Trip reports

Burton Mill Pond, Lavington Common and Ambersham Common on 1 March, 2014

Tuesday, 4 March 2014

Only six members joined this trip deep into the countryside of West Sussex - or five if pre-schoolers are discounted! Although we had again managed to pick a sunny day for the outing, we were soon dogged by the legacy of many recent very wet weeks when we found a long stretch of the footpath around Burton Mill Pond to be closed for repairs, upsetting our plan for a circular walk around the reserve. Nevertheless, the visit here proved well worthwhile, principally for the discovery of two Firecrests among an indeterminate number of Goldcrests around the yews and laurels just inside the entry gate. The four commoner tits were numerous hereabouts, Treecreepers showed well too and a pair of Buzzards circled very low overhead. A Little Egret kept watch from branches overhanging the mill pond itself where Great Crested and Little Grebes, Gadwall, Teal, Pochard and Tufted Duck were all present.

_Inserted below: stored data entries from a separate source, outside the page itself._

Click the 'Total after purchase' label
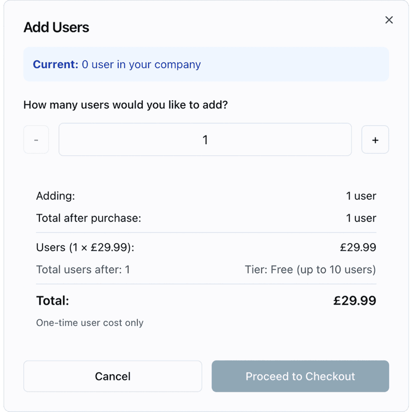The image size is (412, 412). pos(89,218)
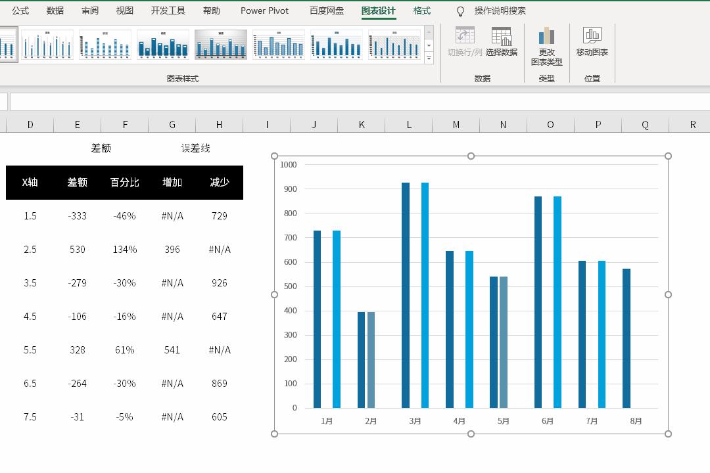Click the chart's top-right resize handle

pos(668,156)
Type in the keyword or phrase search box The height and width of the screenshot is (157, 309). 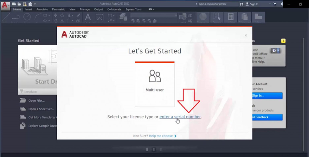(218, 4)
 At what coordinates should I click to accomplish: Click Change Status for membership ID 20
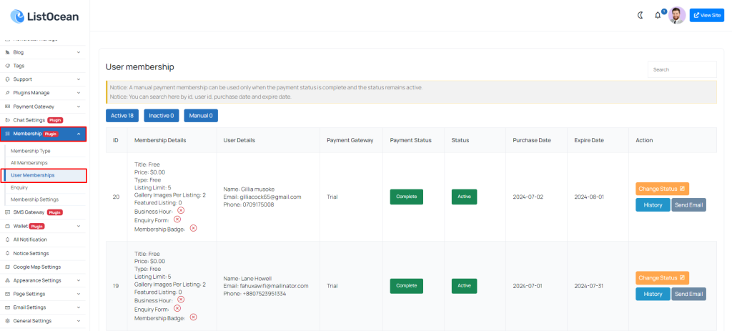pyautogui.click(x=662, y=189)
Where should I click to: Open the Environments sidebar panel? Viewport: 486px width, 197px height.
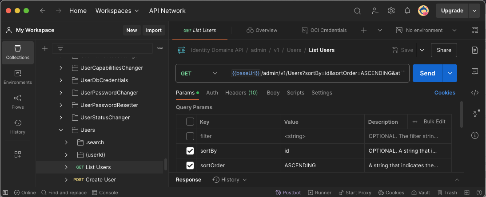(x=18, y=77)
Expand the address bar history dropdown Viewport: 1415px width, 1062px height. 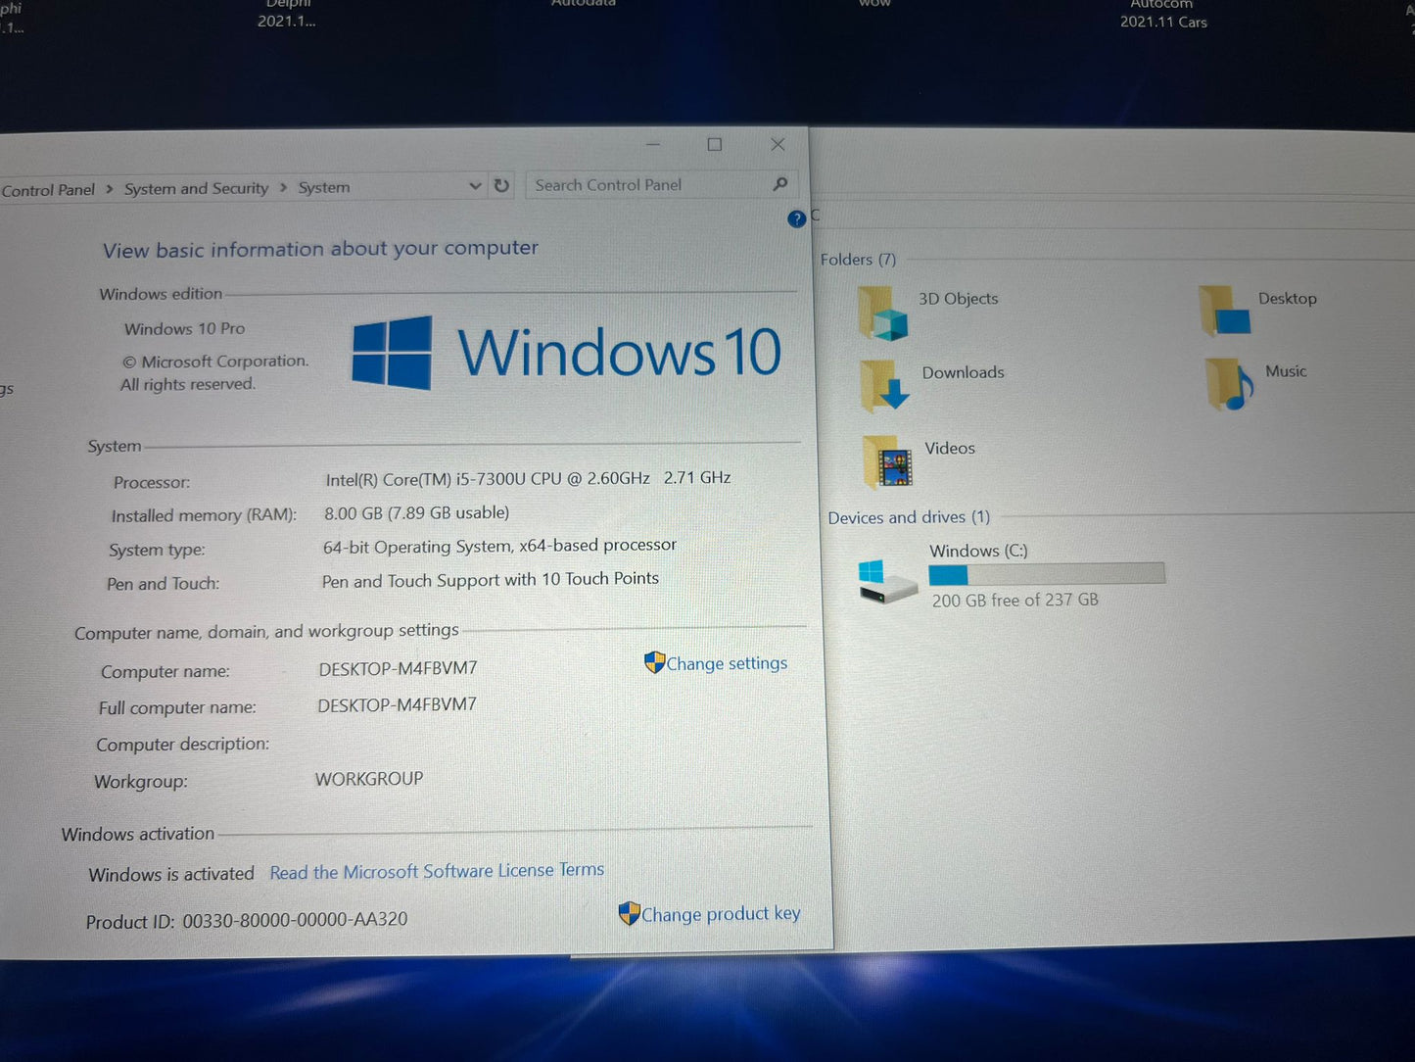pos(475,186)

At around noon, we moved a few miles west to Lavington Common where, twelve months previously, we had spent more than an hour without encountering a single bird! Things had to be better today - and they were, just! Two pairs of Stonechats were certainly very welcome sightings out on the heath and we may also have caught the briefest glimpse of a Dartford Warbler with them (although a Wren in the same vicinity lent a slight element of doubt). The best bird was one we didn't see - a male Tawny Owl that sang repeatedly from nearby woodland (at 2pm!). After crossing to the northern side of the road, we found another group of three Stonechats, but again not much else besides. Our final venue, Ambersham Common, a little further west again, was also very quiet initially - just a Green Woodpecker seen in flight - and it was not until we were sloshing back across a particularly damp final stretch of heath after an hour's stroll that things suddenly livened up. Overhead, in quick succession, went a small flock of Redwings, a larger one of Starlings, and then a calling Crossbill that we couldn't quite latch onto. Three Linnets alighted briefly on a nearby birch and a party of about eight Meadow Pipits circled a couple of times before settling among the branches of a pine, seemingly to roost. Finally, a male Yellowhammer, a former heathland regular now becoming quite scarce, put in a fleeting appearance, pushing our daylist up to the reasonably respectable 50 mark - if we count the Dartford!